Palm's Mistakes
putko writes "Mike Singer has an article at ZDNet called Five reasons for Palm's slide which describes succinctly how Palm went from owning the palmtop platform -- OS and apps -- to getting chopped into pieces (some recently sold to a Japanese firm), using an OS from Microsoft and teaming up with Microsoft. The author claims, among other things, that Palm's stuff never worked well enough with Windows (while the RIM Blackberry did), which ultimately allowed Windows Mobile to eliminate them. A hard fall for a company that really did innovate."
I've owned PDA's since the original Newton MessagePad, including every Newton model, numerous Palm Pilots, tons of proprietary junk models, halting with the HP iPAQ h6315 PDA Phone (for now).
The Pilot was doomed from the start. As a basic contacts + calendar + to-do PDA, it was great. I guess that's why it failed: too basic.
In my experience, basic users tend toward basic devices. I'd say nearly 30% of my consulting income for 5 years was helping basic company managers getting their Palms to work. Once they worked (synced, etc), these basic users spent more time navigating the software than using it efficiently. The working install rarely worked for long. My corporate customers hated the software. "Just get it working" was common to hear.
I'd considered teaching users how to really achieve PDA efficiency, but the Pilots that were so plentiful were just not powerful enough and frustrated me. I can't handle spending 30 seconds finding information that took 5 seconds in a paper dayplanner.
Then I started to realize something: people were buying these in a fad fashion. Many used only the calculator or a simple name+phone contact list. Not a renewable market there.

····················

_WORK INSTRUCTIONS_
Please carry on the post about Palm's mistakes, starting after its final sentence.

_RECORD SET_
····················

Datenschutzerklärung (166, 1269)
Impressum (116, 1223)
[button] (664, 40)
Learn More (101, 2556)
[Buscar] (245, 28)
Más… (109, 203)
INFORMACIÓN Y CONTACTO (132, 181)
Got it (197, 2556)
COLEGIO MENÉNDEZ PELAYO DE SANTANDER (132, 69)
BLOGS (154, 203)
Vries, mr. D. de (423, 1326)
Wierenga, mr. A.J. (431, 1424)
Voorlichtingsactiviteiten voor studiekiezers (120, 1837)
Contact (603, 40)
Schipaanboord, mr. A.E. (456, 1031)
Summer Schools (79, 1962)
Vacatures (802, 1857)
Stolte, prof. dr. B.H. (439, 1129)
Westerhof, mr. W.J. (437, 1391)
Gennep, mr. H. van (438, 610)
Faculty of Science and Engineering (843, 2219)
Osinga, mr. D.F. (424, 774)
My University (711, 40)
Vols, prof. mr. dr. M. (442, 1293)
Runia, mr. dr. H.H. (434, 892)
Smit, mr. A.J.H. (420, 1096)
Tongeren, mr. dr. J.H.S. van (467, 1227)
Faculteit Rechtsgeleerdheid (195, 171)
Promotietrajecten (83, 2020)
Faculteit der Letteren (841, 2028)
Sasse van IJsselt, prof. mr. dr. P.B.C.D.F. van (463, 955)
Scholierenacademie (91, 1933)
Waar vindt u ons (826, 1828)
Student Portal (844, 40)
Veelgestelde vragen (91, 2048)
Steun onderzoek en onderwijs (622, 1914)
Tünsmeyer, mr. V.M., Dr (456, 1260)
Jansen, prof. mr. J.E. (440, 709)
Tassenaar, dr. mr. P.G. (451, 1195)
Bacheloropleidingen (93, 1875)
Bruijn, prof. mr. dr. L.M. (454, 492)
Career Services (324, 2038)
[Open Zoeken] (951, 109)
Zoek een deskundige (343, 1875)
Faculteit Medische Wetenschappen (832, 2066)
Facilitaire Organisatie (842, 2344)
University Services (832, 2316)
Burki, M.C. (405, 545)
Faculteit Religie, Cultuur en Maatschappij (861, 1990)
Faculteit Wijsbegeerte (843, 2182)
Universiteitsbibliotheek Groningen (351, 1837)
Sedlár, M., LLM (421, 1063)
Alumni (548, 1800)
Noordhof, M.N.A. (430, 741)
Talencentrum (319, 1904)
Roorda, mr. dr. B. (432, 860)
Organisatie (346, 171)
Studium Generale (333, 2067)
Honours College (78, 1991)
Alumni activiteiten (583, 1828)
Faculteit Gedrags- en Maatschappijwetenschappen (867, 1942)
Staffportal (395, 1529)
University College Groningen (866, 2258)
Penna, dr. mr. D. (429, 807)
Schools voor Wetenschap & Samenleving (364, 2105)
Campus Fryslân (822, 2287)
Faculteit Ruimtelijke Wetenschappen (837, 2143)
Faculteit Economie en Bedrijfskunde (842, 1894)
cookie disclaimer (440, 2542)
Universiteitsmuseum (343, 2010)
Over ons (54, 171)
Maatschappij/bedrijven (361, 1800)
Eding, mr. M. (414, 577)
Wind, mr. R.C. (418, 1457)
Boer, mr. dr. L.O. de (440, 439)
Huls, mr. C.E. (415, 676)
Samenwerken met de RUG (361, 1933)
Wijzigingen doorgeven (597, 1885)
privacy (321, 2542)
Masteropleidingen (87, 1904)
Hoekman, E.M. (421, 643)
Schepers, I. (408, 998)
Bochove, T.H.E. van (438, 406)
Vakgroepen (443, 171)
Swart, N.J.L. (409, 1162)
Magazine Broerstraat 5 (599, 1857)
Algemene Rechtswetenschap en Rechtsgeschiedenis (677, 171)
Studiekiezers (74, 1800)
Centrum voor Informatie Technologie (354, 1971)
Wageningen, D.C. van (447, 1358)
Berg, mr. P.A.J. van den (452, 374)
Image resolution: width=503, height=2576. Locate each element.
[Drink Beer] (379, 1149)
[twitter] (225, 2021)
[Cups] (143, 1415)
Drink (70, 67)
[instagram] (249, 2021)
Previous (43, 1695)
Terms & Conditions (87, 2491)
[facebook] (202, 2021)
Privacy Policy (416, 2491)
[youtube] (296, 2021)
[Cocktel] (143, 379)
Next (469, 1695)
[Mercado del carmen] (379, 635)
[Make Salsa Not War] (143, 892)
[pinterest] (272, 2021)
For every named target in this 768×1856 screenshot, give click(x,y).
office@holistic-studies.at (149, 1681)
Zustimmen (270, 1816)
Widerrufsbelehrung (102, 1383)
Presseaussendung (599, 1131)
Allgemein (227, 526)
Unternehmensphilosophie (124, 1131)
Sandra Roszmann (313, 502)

····················

_THE ANSWER_
My PDA Phone is great because it is easily customizable, has enough software to give me options, and it has the Internet. But in the hands of a basic user, I'd see them using only the phone part. These devices just don't scream "easy to use."
Apple can turn this market on its head. I don't see them doing it (again), but if there is any market that needs a unique interface, the PDA market is it.
I'm not a pro-Apple guy. My lady has an iPod, I have no Macs. Yet I loved my Newtons. I can still efficiently use them, and basic users loved mine.
The Palm's limited resolution, limited speed, amd limited memory killed it. The market wasn't ready. There were too few customers. The economy of spending millions on the ultimate interface is not there, yet.
The cell phone market will help, as the best interface models get combined with one another. SMS messaging will usher in the perfect mini keyboard someday.
It will take time.
PS The Blackberry has to be a fad fluke. It feels like a Speak 'N Spell.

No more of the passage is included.